DAY 55 - Traversals in a Binary Tree Part 2

Welcome to DAY 55. Today we will diverge once again into the Data Structure Trees and look at some more traversals. I suggest reading the previous article on Trees before reading this.
Content Credits

Level Order Traversal:

The level order traversal of this is : [1,[2,3],[4,5,6,7]]

Imagine dividing the tree into levels.
Root node being level 0.
Every time the tree has a child(either left or right) it extends it's level by one.
You can also understand this as a breadth wise traversal of the tree.
In level order traversal, each node is visited level-wise in increasing order of levels from left to right.

Algorithm and Code:

• Initialize a queue of Node* type.
• Visit the root and add into queue.
• While traversing that node, add the elements of next level into the queue and pop the previous level.
• Before popping each level , we store the node value into our temp array.
• We push back temp array into our result after every level.

Code:

/**
 * Definition for a binary tree node.
 * struct TreeNode {
 *     int val;
 *     TreeNode *left;
 *     TreeNode *right;
 *     TreeNode() : val(0), left(nullptr), right(nullptr) {}
 *     TreeNode(int x) : val(x), left(nullptr), right(nullptr) {}
 *     TreeNode(int x, TreeNode *left, TreeNode *right) : val(x), left(left), right(right) {}
 * };
 */
class Solution {
public:
    vector<vector<int>> levelOrder(TreeNode* root) {
        vector<vector<int>> res;
        if(root == NULL){
            return res;
        }
        queue<TreeNode*> q;
        q.push(root);
        while(!q.empty()){
            int size = q.size();
            vector<int> temp;
            for(int i = 0;i < size; i++){
                TreeNode *node = q.front();
                q.pop();
                if(node->left != NULL) q.push(node->left);
                if(node->right != NULL) q.push(node->right);
                temp.push_back(node->val);
            }
            res.push_back(temp);
        }
        return res;
    }
};

Vertical Order Traversal

A vertical order traversal is a traversal where we view the binary trees in terms of coloumns.
Left being the most negative , root node being in the coloumn 0 and the right most being the most positive.

The vertical order traversal of a binary tree is a list of top-to-bottom orderings for each column index starting from the leftmost column and ending on the rightmost column.
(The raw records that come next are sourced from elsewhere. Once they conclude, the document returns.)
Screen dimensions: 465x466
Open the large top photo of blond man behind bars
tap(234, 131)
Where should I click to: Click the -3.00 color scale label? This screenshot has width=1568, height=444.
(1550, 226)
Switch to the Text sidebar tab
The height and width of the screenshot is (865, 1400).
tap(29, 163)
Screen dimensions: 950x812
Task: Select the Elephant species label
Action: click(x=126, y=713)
There may be multiple nodes in the same row and same column. In such a case, sort these nodes by their values.

Input: root = [1,2,3,4,5,6,7]
Output: [[4],[2],[1,5,6],[3],[7]]

Algorithm:

• The algorithm uses a map called nodes to store the nodes of the binary tree grouped by their vertical and horizontal positions. The keys of the map are the vertical positions (x), and the values are inner maps, where the keys represent the level (y) of the nodes, and the values are multiset data structures containing the nodes' values at each vertical level.

• To perform the vertical traversal, a queue is initialized, and the root node is enqueued with initial vertical position 0 and level 0.

• The node's value is inserted into the multiset corresponding to its vertical and level positions and update the value of vertical to a positive addition or negative addition on the basis of left or right.

• After the traversal is complete, the nodes map contains the binary tree nodes grouped by their vertical and level positions.

• The nodes' values are extracted from the nodes map and added to the ans vector. The nodes are inserted column-wise (vertical order) in ascending order of levels.

Code:

/**
 * Definition for a binary tree node.
 * struct TreeNode {
 *     int val;
 *     TreeNode *left;
 *     TreeNode *right;
 *     TreeNode() : val(0), left(nullptr), right(nullptr) {}
 *     TreeNode(int x) : val(x), left(nullptr), right(nullptr) {}
 *     TreeNode(int x, TreeNode *left, TreeNode *right) : val(x), left(left), right(right) {}
 * };
 */
class Solution {
public:

    vector<vector<int>> verticalTraversal(TreeNode* root) {
         map < int, map < int, multiset < int >>> nodes;
  queue < pair < TreeNode * , pair < int, int >>> q;
  q.push({root,{0,0}});
   //initial vertical and level
  while (!q.empty()) {
    auto p = q.front();
    q.pop();
    TreeNode * node = p.first;

    //x -> vertical , y->level
    int x = p.second.first, y = p.second.second;
    nodes[x][y].insert(node -> val); //inserting to multiset

    if (node -> left) q.push({node->left,{x-1,y+1}});
    if (node -> right) q.push({node->right,{x+1,y+1}});
  }
  vector < vector < int >> ans;
  for (auto it: nodes) {
    vector < int > tempArray;
    for (auto q: it.second) {
      tempArray.insert(tempArray.end(), q.second.begin(), q.second.end());
    }
    ans.push_back(tempArray);
  }
  return ans;
}
};

Thanks for reading. I will be back with some more tree content.